Introduction

Python has established itself as the primary programming language for data analysis, largely due to its clear syntax, extensive library ecosystem, and strong community support. Whether you’re analysing large datasets for research projects or deriving business insights for decision-making, Python for data analysis equips you with flexible, scalable tools that apply across academic and professional contexts.

Essential Python Libraries

LibraryPrimary PurposeWhy It Matters
PandasTabular data manipulation and time-series analysisProvides DataFrame structures and high-level functions for filtering, joining, and aggregating data
NumPyFast numerical computing on n-dimensional arraysUnderpins many other libraries with vectorized math operations that run close to C-speed
MatplotlibCreating static, animated, and interactive plotsFundamental for data visualization, serving as the foundation for libraries like Seaborn
SeabornStatistical data visualization built on MatplotlibAllows rapid creation of complex, aesthetically pleasing visualizations with minimal code

Tip: Gaining proficiency in these four libraries will prepare you for most day-to-day data analysis tasks.

Data Wrangling Techniques

Data in the real world is rarely analysis-ready. Data wrangling—the process of cleaning and transforming raw data—is crucial. Without it, any analysis may yield inaccurate or misleading results because models and algorithms rely on clean, well-structured inputs to produce reliable insights. Imagine if an age column contained “twenty-five” instead of 25—without cleaning, your analysis would treat that as missing or incorrect data, leading to flawed insights. Consider these techniques with practical examples:

Data Cleaning

  1. Handling Missing Values

Missing data can bias your analysis and lead to incorrect conclusions. Handling missing values means deciding whether to fill in missing data with substitutions or remove incomplete rows entirely.
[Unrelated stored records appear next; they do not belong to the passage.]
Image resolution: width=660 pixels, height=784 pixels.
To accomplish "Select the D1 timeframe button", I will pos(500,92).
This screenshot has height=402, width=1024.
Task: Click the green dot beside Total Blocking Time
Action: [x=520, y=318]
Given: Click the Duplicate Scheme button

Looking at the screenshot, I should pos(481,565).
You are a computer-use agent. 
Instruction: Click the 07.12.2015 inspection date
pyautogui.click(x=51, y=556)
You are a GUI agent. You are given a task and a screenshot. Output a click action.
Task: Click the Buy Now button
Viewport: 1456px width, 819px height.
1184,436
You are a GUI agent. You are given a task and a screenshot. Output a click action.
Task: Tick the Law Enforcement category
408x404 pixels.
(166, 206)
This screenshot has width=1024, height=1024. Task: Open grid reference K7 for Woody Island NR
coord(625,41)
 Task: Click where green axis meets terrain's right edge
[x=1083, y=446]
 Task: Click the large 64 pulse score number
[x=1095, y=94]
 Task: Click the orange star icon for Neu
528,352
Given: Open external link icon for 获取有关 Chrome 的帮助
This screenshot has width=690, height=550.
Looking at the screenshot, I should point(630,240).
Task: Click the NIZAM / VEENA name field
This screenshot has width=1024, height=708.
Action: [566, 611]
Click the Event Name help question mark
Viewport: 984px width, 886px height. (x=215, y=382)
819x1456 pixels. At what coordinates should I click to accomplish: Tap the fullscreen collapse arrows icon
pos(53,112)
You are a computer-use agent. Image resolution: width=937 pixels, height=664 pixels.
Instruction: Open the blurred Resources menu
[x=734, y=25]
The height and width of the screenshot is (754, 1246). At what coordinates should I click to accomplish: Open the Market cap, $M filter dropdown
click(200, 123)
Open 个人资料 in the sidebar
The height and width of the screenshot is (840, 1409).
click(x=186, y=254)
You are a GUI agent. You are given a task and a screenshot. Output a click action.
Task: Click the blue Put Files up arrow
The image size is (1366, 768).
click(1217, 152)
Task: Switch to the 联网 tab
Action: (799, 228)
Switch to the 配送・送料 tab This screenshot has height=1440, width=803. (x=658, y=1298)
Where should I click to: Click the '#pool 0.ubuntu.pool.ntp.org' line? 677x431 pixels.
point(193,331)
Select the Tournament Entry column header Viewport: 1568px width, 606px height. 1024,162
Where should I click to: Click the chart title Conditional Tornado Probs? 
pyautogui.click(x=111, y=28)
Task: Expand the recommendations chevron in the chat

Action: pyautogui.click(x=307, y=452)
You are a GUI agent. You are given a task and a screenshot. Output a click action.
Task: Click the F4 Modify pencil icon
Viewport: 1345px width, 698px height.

For Example: Use df.fillna() to impute or df.dropna() to remove incomplete rows/columns.

df[‘age’].fillna(df[‘age’].median(), inplace=True)

df.dropna(subset=[‘price’, ‘quantity’], inplace=True)

  1. Removing Duplicate Values

Duplicate records distort results by giving undue weight to repeated data points. Removing duplicates ensures that each observation is unique and prevents skewed analysis results.

# Check for duplicate rows

duplicate_rows = df.duplicated()

 

# Drop duplicate rows

df.drop_duplicates(inplace=True)

Data Transformation & Feature Engineering

  1. Type Conversion

Data often comes in incorrect formats, like dates stored as plain text or numeric fields stored as strings. Type conversion transforms columns into appropriate data types so operations like sorting or mathematical calculations work correctly.

Convert columns with pd.to_datetime() or astype() to ensure correct data types.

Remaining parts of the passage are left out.